For more information on Carbon Monoxide, click here
Have your chimney inspected annually for damage and obstructions
Clean the chimney regularly to avoid buildup, also known as creosote, that could ignite your roof
Be sure to use a screen in front of your fireplace large enough to catch rolling logs or sparks
Don't use flammable liquids to start the fire
Don't use excessive amounts of paper to build a fire. It's possible to ignite soot in the chimney by over-building the fire
Never burn charcoal in your fireplace. Burning charcoal gives off deadly amounts of carbon monoxide
Be sure no flammable materials hang down from or decorate your mantel. A spark from your fireplace could ignite these materials and cause a fire
Never close your damper with hot ashes in the fireplace. A closed damper can help hot ashes build up heat, causing the fire to flare up and ignite your room
Store cool ashes in a tightly sealed metal container
Electric Space Heaters
The heater should be listed by UL (Underwriter's Laboratory). It should be equipped with a safety light, loud alarm, a switch that automatically shuts the heater off if it tips and a cut-off device in case of overheating. Space heaters must have space. Keep all objects, pets and people at least three feet away from the heater at all times. Don't use space heaters in your bathrooms. Do not touch a space heater if you are wet. Never try to repair the heater yourself.
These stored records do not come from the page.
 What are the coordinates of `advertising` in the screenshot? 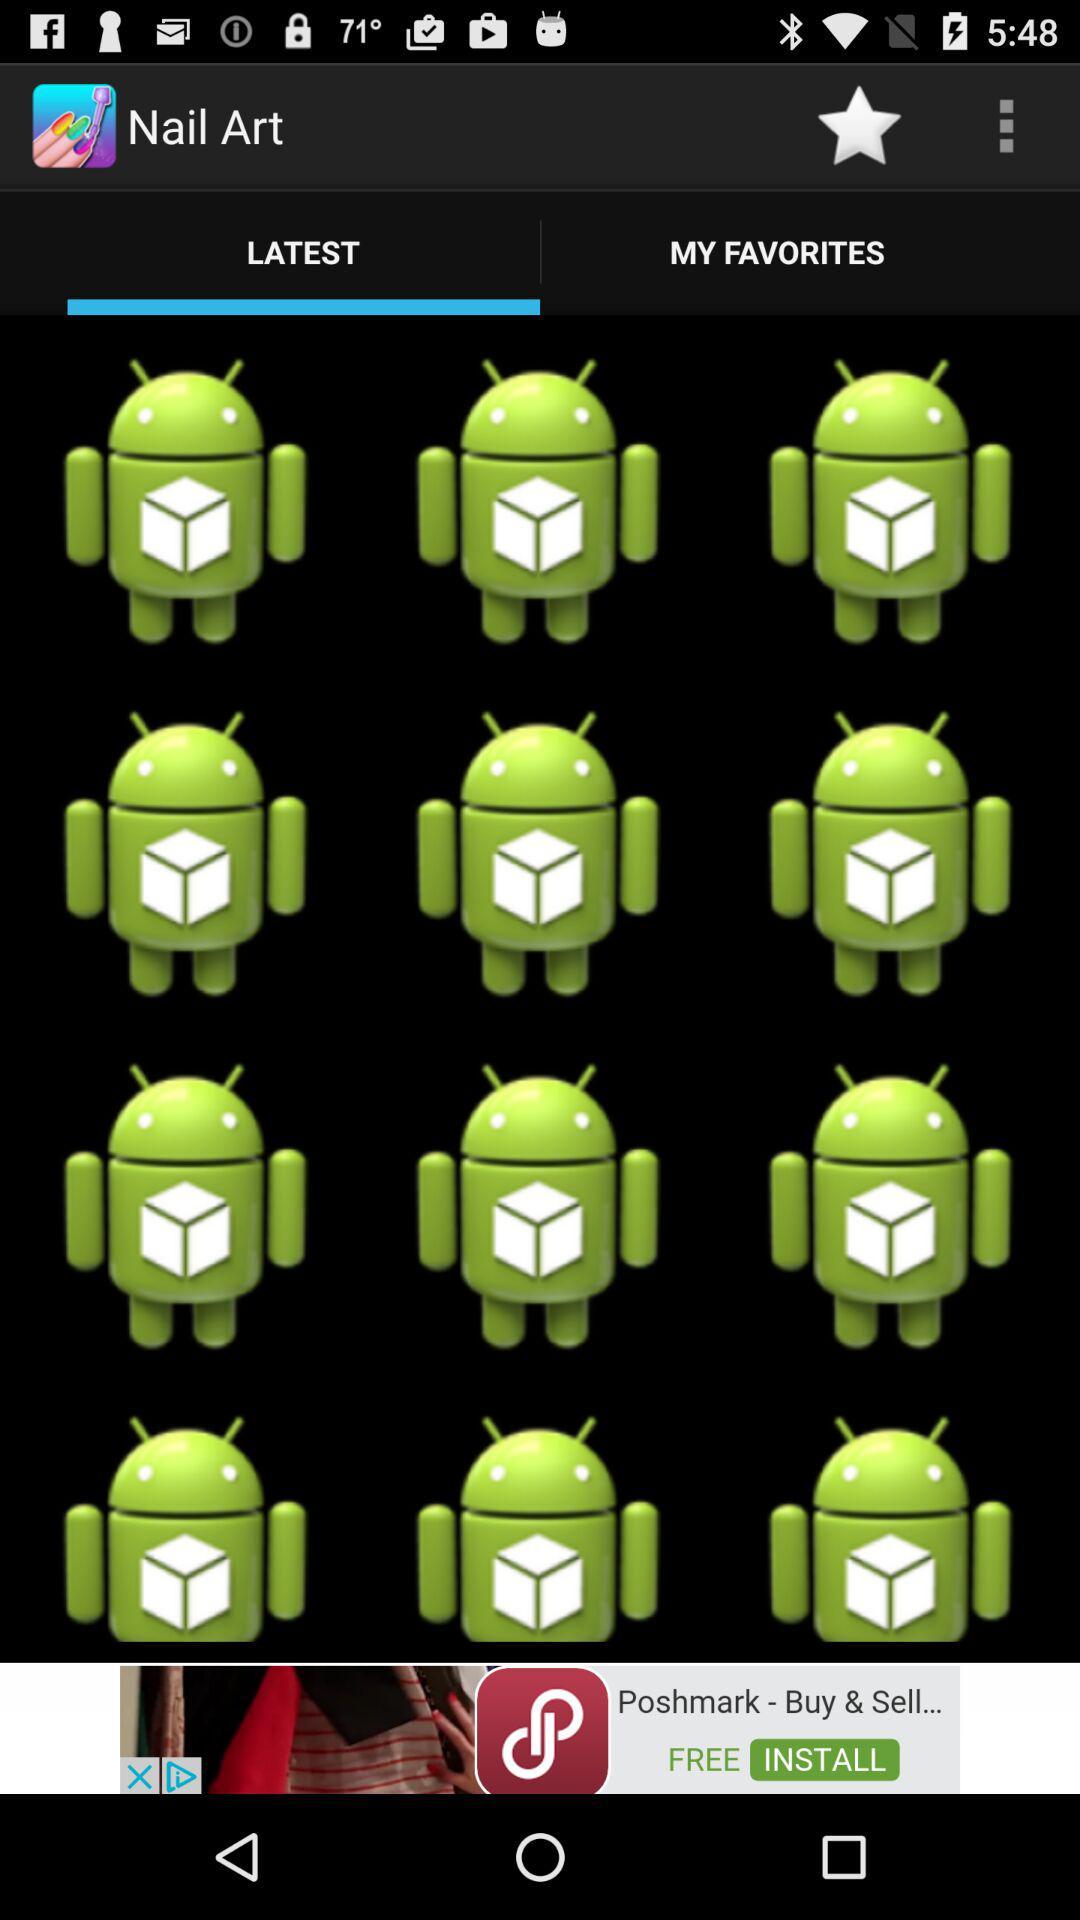 It's located at (540, 1727).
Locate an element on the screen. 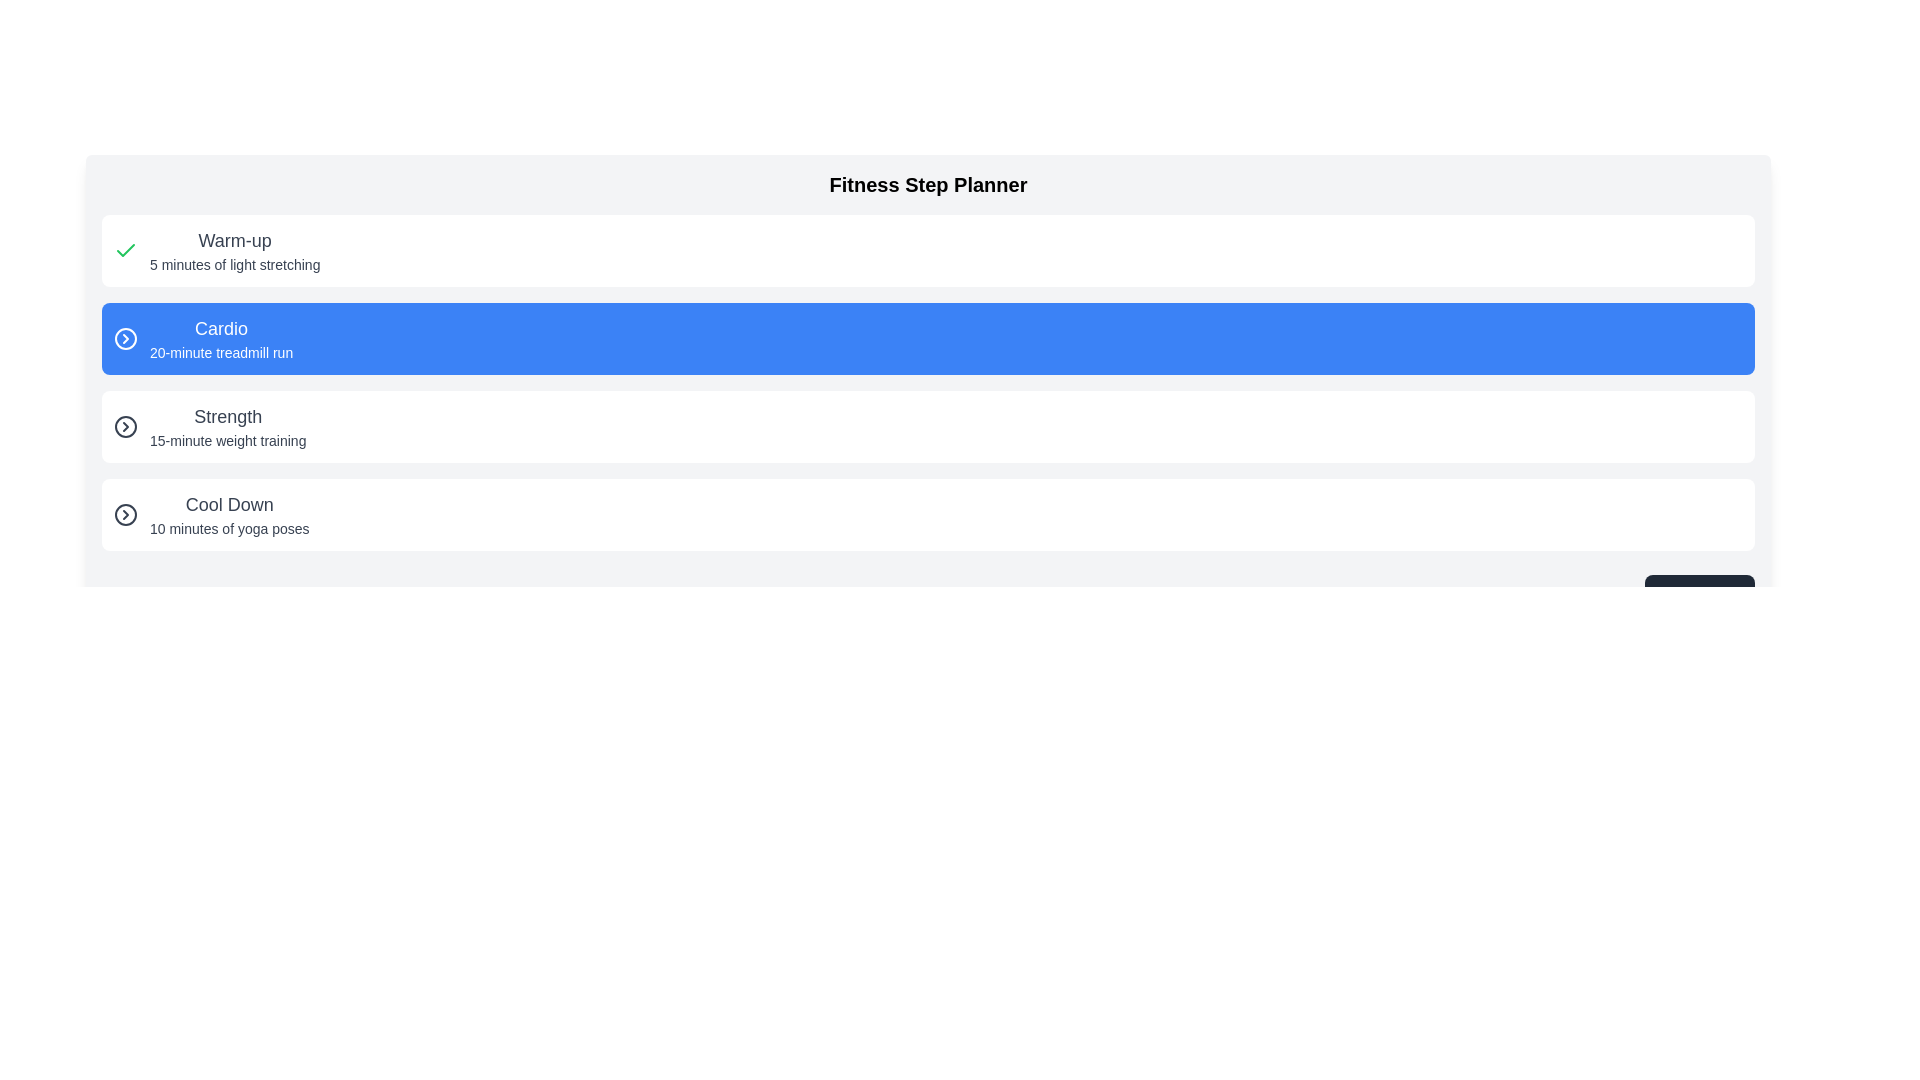 This screenshot has width=1920, height=1080. the text component displaying 'Cardio' with a blue rounded background, which is the second item in a vertical list of exercise elements is located at coordinates (221, 338).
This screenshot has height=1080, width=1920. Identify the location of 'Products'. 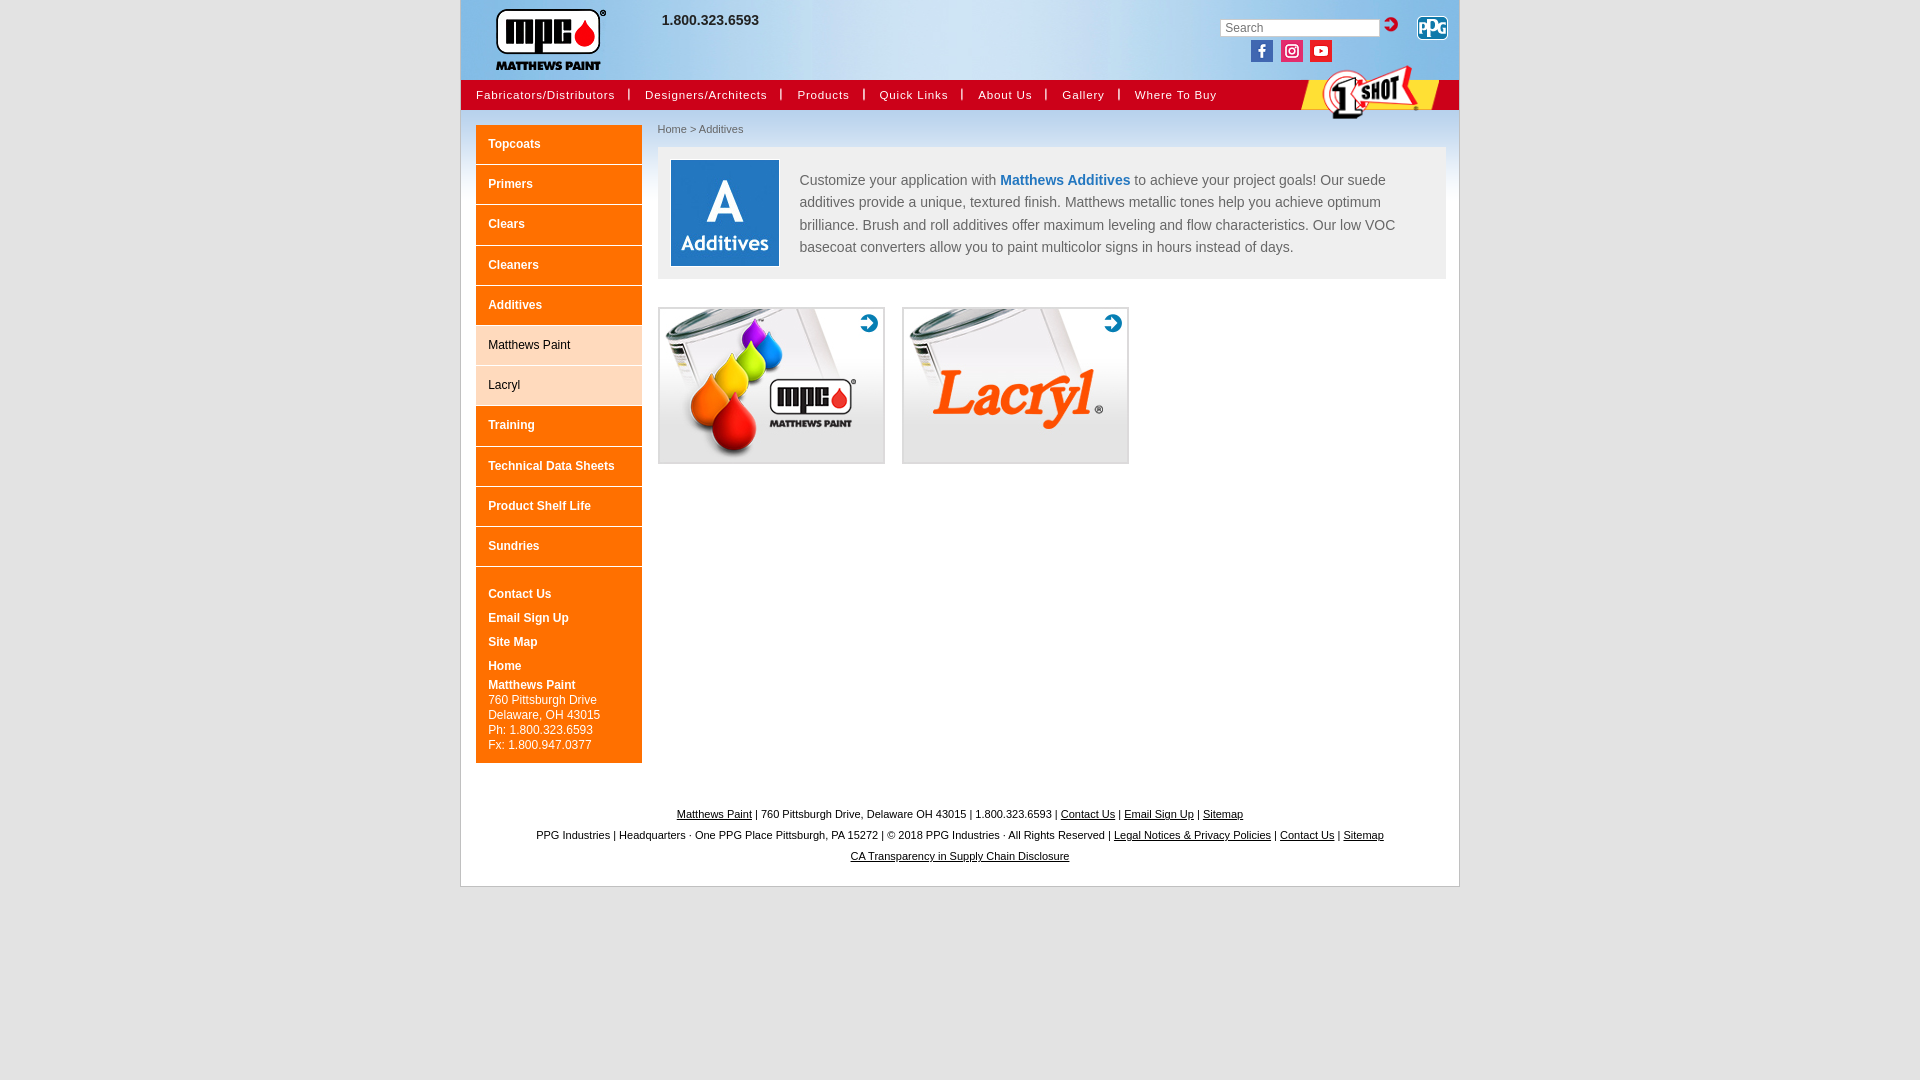
(822, 95).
How to survive without heat
Fireplace or Wood Burning Stove
Remove all obstructions from the fireplace and flue before you start a fire. Burn only well seasoned wood. Do not start a fire with highly combustible fuels such as lighter fluid or gasoline. Charcoal and other coal products can give off toxic fumes and should not be used. Remember to also have proper ventilation because the fire is using up oxygen. Always use a fireplace screen to keep sparks from flying into the room. And keep the damper open when a fire is burning, as well as when a fire is dying out.
If your heating equipment will be out of service for an extended period of time, you might want to consider staying with family or friends or in a hotel/motel, particularly if there are infants or elderly people in your household. Find a friend to take your pets in and care for them.
Never Use Your Gas Oven for Heating!
Prolonged use of the open oven in a closed house burns oxygen, thereby causing improper combustion of gas, which creates a lethal carbon monoxide gas.